REVIEWER'S CONCLUSIONS: The quality of the included trials was inadequate to allow any conclusion about the efficacy of acupuncture. More research with high quality trials is needed.
贝尔面瘫或特发性面神经麻痹是一种因面神经炎症引起的急性面瘫。中国发表的多项研究表明针灸对面瘫有益。
本综述的目的是研究针灸在加速贝尔面瘫恢复及降低其长期发病率方面的疗效。
我们检索了Cochrane神经肌肉疾病组注册库、MEDLINE(1966年1月至2002年12月)、EMBASE(1980年1月至2002年12月)、LILACS(1982年1月至2002年12月)以及中国生物医学文献数据库(1978年1月至2002年12月),以查找使用“贝尔面瘫”及其同义词“特发性面神经麻痹”或“面瘫”以及包括“针灸”在内的检索词的随机对照试验。我们手工检索了我们认为可能找到与本研究相关的随机对照试验或对照临床试验的中文期刊。我们查阅了随机试验的参考文献,并联系了该领域的作者和知名专家以识别其他已发表或未发表的数据。

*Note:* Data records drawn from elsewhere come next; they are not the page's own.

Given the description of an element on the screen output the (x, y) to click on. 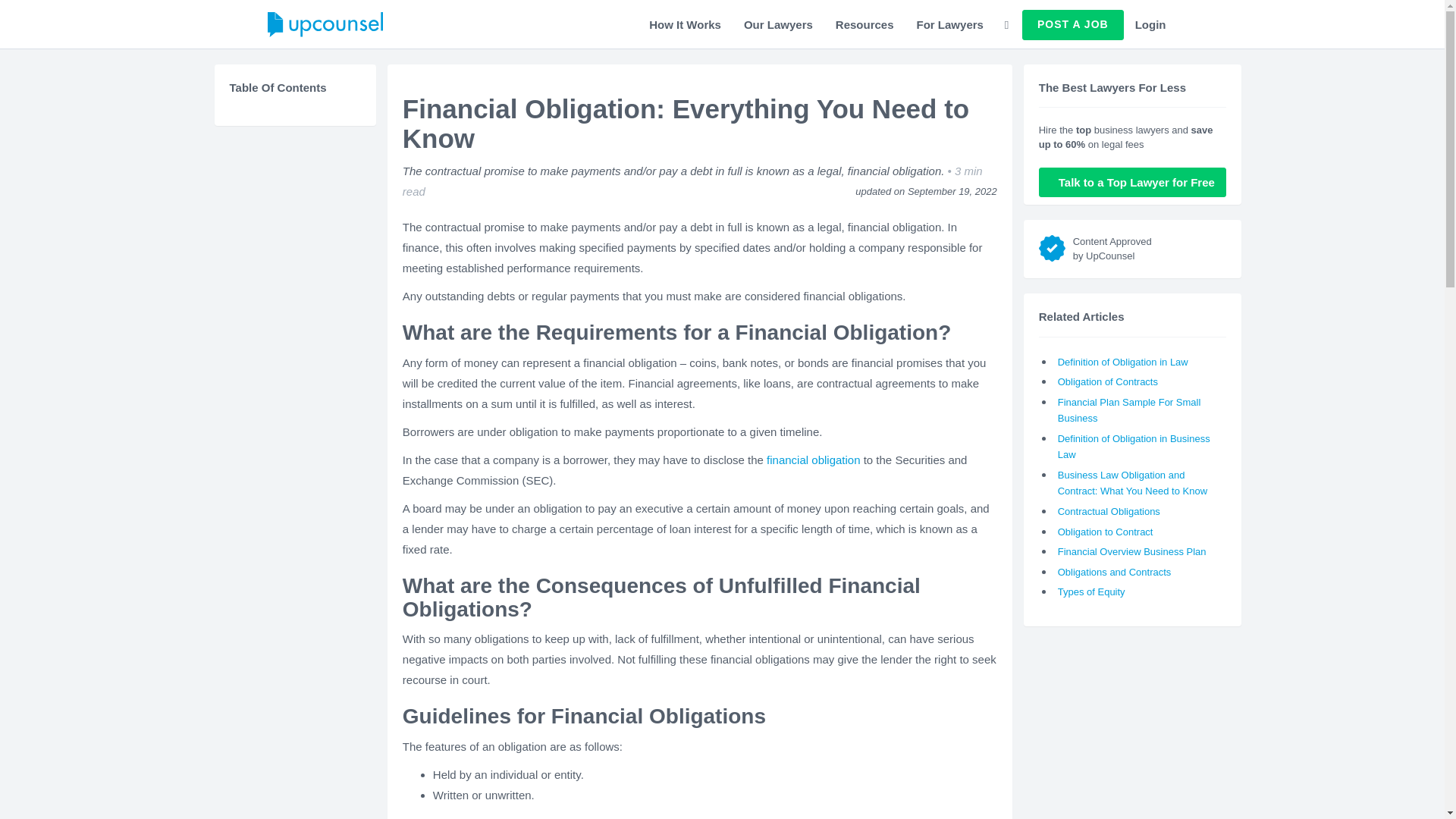
Resources (864, 24)
Business Law Obligation and Contract: What You Need to Know (1132, 483)
Definition of Obligation in Law (1123, 361)
Login (1150, 24)
Contractual Obligations (1109, 511)
financial obligation (813, 459)
Our Lawyers (778, 24)
Obligation of Contracts (1107, 381)
Obligation to Contract (1105, 531)
Financial Plan Sample For Small Business (1129, 410)
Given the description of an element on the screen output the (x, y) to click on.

我们纳入了所有涉及针灸治疗贝尔面瘫的随机或半随机对照试验,不受任何语言限制。
两位综述作者从文献检索中识别出潜在的文章,并使用数据提取表独立提取数据。方法学质量评估包括分配隐藏、患者盲法、实验组基线差异及随访完整性。两位综述作者独立评估质量。所有分歧均通过综述作者之间的讨论解决。
三项研究共纳入238例患者,符合纳入标准。其中两项使用针灸,第三项使用针灸联合药物。没有试验报告本综述指定的结局。三项纳入研究表明,单纯针灸的治疗效果优于药物治疗,或者针灸联合药物治疗优于单纯药物治疗。所有试验均未报告有害副作用。研究设计或报告中的缺陷(特别是分配隐藏不确定和大量失访)以及试验之间的临床差异妨碍了进行荟萃分析。
纳入试验的质量不足以就针灸的疗效得出任何结论。需要更多高质量试验的研究。